Airbyte is a new open-source (MIT) EL+T platform that started in July 2020. It has a fast-growing community and it distinguishes itself by several significant choices:
Airbyte’s connectors are usable out of the box through a UI and an API, with monitoring, scheduling, and orchestration. Their ambition is to support 50+ connectors by EOY 2020. These connectors run as Docker containers so they can be built in the language of your choice. Airbyte components are also modular and you can decide to use subsets of the features to better fit in your data infrastructure (e.g., orchestration with Airflow or K8s or Airbyte’s…)
Similar to Fivetran, Airbyte integrates with DBT for the transformation piece, hence the EL+T. While contrary to Singer, Airbyte uses one single open-source repo to standardize and consolidate all developments from the community, leading to higher quality connectors. They built a compatibility layer with Singer so that Singer taps can run within Airbyte.

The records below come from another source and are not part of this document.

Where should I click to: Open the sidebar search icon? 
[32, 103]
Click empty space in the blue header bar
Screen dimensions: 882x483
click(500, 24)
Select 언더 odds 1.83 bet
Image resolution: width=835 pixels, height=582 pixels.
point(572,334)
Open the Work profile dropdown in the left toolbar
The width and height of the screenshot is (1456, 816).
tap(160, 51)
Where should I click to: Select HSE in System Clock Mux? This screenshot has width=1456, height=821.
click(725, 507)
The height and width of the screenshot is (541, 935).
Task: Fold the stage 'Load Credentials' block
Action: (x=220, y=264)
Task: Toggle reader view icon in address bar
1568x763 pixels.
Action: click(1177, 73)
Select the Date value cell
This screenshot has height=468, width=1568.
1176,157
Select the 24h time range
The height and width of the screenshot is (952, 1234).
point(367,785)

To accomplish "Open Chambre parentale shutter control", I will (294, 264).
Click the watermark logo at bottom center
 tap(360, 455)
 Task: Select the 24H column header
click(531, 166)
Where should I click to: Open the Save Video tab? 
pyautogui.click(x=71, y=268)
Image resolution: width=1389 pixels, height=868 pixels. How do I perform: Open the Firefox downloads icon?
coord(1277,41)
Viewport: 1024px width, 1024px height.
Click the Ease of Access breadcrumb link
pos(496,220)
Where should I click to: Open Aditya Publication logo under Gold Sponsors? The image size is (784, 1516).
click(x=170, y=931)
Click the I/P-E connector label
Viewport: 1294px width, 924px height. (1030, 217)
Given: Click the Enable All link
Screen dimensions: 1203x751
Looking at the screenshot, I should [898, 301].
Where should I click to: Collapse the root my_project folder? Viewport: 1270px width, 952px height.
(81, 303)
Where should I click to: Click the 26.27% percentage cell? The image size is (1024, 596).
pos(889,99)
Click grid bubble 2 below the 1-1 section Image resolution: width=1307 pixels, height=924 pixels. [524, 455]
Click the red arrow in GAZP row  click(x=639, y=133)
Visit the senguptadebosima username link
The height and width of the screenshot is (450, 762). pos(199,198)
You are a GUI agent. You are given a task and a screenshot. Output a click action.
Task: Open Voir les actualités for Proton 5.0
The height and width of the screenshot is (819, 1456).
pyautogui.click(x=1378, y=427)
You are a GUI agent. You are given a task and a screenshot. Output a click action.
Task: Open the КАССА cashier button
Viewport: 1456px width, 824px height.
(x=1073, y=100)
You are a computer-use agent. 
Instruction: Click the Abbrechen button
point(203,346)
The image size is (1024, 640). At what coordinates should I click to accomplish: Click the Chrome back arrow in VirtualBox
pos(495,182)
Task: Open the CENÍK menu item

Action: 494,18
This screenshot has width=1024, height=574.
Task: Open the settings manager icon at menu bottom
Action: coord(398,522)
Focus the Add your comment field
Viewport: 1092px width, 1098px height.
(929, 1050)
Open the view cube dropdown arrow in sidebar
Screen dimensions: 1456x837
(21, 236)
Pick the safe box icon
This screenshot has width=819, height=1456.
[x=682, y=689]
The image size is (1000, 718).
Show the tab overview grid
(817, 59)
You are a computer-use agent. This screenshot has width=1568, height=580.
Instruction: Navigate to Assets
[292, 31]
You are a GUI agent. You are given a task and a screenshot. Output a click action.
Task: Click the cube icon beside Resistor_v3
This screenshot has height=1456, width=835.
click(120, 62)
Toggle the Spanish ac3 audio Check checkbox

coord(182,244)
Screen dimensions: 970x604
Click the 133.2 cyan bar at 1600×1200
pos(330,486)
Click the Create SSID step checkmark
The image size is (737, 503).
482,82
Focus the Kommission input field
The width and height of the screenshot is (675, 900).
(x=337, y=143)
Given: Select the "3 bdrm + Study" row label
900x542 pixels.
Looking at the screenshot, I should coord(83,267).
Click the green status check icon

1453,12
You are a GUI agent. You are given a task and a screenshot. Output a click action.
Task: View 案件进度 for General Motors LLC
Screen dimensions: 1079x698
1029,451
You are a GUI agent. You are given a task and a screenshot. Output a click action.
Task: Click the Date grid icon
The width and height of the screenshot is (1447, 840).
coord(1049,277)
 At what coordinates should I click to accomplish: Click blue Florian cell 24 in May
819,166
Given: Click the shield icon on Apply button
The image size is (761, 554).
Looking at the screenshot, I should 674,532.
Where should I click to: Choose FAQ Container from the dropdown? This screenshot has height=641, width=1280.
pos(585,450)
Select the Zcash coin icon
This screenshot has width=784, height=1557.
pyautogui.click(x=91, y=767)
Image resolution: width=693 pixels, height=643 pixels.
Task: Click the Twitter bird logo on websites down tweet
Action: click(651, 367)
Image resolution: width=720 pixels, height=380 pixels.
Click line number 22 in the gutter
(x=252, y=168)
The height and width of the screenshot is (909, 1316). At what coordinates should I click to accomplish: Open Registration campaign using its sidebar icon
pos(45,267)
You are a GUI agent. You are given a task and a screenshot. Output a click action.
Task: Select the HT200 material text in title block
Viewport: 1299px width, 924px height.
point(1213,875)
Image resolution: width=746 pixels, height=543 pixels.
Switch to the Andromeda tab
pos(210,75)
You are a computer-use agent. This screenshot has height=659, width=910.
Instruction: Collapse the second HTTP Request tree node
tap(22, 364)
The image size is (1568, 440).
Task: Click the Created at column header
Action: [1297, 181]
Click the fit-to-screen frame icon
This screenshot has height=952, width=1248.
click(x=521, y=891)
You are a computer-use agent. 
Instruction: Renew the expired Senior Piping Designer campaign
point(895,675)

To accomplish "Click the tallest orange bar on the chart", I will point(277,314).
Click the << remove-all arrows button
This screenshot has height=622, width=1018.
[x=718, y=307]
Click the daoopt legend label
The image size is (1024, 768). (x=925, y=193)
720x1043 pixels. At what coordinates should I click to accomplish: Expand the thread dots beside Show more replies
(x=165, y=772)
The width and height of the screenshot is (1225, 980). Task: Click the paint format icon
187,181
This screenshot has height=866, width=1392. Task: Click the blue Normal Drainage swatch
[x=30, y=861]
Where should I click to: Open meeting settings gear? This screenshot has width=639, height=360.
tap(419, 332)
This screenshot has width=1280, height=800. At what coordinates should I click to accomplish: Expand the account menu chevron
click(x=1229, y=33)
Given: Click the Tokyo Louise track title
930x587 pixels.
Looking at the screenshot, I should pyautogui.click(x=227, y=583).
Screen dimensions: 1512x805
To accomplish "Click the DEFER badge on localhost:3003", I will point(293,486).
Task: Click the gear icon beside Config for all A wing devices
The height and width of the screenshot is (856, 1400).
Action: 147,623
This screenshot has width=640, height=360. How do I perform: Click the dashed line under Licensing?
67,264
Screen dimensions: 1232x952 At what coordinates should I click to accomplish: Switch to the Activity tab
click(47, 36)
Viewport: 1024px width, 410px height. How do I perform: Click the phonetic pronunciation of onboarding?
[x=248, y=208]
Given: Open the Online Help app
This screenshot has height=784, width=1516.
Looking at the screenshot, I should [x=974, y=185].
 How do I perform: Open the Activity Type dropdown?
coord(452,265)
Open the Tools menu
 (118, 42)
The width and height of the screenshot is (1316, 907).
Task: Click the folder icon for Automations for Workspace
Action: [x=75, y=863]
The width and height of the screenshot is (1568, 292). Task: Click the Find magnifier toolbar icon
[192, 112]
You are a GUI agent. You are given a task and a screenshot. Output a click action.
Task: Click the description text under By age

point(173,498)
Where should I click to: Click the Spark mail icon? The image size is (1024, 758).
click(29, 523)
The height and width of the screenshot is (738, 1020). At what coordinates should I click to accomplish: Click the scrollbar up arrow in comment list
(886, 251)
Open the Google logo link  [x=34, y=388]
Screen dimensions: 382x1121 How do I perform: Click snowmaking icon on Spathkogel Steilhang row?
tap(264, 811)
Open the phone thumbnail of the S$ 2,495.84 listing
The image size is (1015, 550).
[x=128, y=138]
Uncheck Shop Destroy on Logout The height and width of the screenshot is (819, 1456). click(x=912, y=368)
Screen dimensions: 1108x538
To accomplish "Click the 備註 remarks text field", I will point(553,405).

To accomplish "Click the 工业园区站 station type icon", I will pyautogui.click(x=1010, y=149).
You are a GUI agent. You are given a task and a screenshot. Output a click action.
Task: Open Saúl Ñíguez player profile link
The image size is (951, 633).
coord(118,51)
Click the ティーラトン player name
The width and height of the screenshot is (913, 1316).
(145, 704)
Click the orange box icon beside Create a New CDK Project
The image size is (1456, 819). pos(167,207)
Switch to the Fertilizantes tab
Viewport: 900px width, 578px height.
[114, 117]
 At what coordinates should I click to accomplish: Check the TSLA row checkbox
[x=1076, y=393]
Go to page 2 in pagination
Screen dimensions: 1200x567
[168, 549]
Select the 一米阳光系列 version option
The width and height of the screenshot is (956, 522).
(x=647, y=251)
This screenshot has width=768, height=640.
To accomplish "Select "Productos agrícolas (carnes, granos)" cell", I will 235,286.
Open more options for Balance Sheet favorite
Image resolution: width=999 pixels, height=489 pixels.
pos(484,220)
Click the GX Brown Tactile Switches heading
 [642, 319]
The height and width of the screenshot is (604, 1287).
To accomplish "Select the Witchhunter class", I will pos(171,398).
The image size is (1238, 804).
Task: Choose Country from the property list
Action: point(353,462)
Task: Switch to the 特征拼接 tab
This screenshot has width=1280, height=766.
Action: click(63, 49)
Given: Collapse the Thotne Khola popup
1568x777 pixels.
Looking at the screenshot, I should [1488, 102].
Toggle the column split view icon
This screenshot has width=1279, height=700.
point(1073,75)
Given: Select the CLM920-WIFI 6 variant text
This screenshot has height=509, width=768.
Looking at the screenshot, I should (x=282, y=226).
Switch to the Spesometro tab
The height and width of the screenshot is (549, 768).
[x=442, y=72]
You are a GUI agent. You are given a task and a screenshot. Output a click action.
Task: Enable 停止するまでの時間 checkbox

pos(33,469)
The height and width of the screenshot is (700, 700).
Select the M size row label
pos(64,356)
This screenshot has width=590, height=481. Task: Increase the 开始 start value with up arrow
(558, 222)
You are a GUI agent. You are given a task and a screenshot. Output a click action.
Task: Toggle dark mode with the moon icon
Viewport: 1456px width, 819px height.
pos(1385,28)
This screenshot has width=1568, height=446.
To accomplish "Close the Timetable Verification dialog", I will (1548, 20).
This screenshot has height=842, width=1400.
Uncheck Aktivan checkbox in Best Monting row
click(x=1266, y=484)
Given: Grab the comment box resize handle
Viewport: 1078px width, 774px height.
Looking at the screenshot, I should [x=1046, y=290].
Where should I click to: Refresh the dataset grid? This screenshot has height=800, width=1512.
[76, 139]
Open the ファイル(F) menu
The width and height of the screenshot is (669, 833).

Airbyte’s goal is to commoditize ELT, by addressing the long tail of integrations. They aim to support 500+ connectors by the end of 2021 with the help of their community.
Website Link: DataKitchen
One of the most popular DataOps tools, DataKitchen is best for automating and coordinating people, environments, and tools in data analytics of the entire organization. DataKitchen handles it all – from testing to orchestration, to development, and deployment. Using this platform, your organization can achieve virtually zero errors and deploy new features faster than your business. DataKitchen lets organizations spin up repetitive work environments in a matter of minutes so teams can experiment without breaking production cycles. The Quality pipeline of DataKitchen is based on three core sections; data, production, and value. It is essential to understand that with this tool, you can access the pipeline with Python Code, transform it via SQL coding, design model in R, visualize in Workbook, and gain reports in form of Tableau.
The End Of Day One
With that, we will end day one.
We will be working to having this more consistent format of sections.
That being Office Hours, Articles Worth Reading and Companies We Are Watching.
We also might find some new sections worth adding in, but for now, this is where we are starting.
We want to thank all of our readers for sticking around with us for so long and we hope this new format provides way more value than the random articles we used to send.